Por todo ello resulta alarmante que Zapatero se empeñe en hablar con Rajoy de Justicia. Porque si aquí se trata de hacer los deberes, hay para todos. Primero hay que cuadrar las cuentas de la crisis cuanto antes, aunque ya es tarde. Y para que nadie se llame a engaño, propongo que hablen de la salud de España en general: de la crisis, de la Justicia, de lo buenos que hemos sido en la Eurocopa, de los abetos primaverales o del referéndum de Ibarretxe al que se le dejó una irresponsable puerta abierta. El PSOE es un partido con una gran capacidad de transformación de la realidad. Pero ahora estamos ante un problema de confianza y credibilidad, parte esencial de la política en general, y de la economía en particular. Las encuestas revelan que la máxima preocupación de los españoles son la economía y el paro. Y el Gobierno, ocupado en ganar las elecciones, ha pulverizado la credibilidad que ganó acuñando la famosa frase de "nos merecemos un gobierno que no mienta".

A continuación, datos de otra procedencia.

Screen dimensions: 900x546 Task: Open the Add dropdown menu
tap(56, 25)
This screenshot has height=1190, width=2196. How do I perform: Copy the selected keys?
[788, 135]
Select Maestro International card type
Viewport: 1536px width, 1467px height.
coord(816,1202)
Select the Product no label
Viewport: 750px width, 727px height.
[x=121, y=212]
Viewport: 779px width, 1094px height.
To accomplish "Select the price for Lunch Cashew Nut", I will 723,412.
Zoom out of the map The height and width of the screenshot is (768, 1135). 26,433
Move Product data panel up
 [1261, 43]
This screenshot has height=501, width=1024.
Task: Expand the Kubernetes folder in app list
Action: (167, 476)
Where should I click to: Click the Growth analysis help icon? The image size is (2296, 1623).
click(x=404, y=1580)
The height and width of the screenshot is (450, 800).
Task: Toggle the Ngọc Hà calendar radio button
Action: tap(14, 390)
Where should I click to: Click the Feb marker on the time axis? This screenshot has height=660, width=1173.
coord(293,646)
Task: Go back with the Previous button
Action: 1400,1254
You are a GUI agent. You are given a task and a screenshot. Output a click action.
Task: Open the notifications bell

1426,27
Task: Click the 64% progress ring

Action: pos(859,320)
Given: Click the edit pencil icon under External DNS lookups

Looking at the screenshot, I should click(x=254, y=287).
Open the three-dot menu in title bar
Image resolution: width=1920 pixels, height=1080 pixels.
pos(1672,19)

Telefónica es empresa puntera en España. Botin y el Santander están ahí, comprando para crecer. Y el Corte Inglés vende a duras penas las rebajas del 70 por ciento. En una reunión de altos ejecutivos se dijo que 100.000 pisos menos son 100.000 teléfonos fijos menos, miles de ADSL menos, miles de vitrocerámicas menos, menos neveras, menos televisores, menos fontaneros y electricistas, menos albañiles, menos cemento y menos de todo. Porque eso significa que se resienten otros sectores, se resiente el transporte, se resiente el consumo y se genera paro. Si el Sr. Solbes, con su pinta de despistado sabio, no ha sido capaz de hacer entrar en razón a Zapatero con esta sencilla regla de tres estamos en serio peligro. Porque 2009 será peor y esto ya no es alarmismo ni catastrofismo ni antipatriotismo ni pesimismo. Es la percepción real de una crisis que algunos no supieron o no quisieron leer.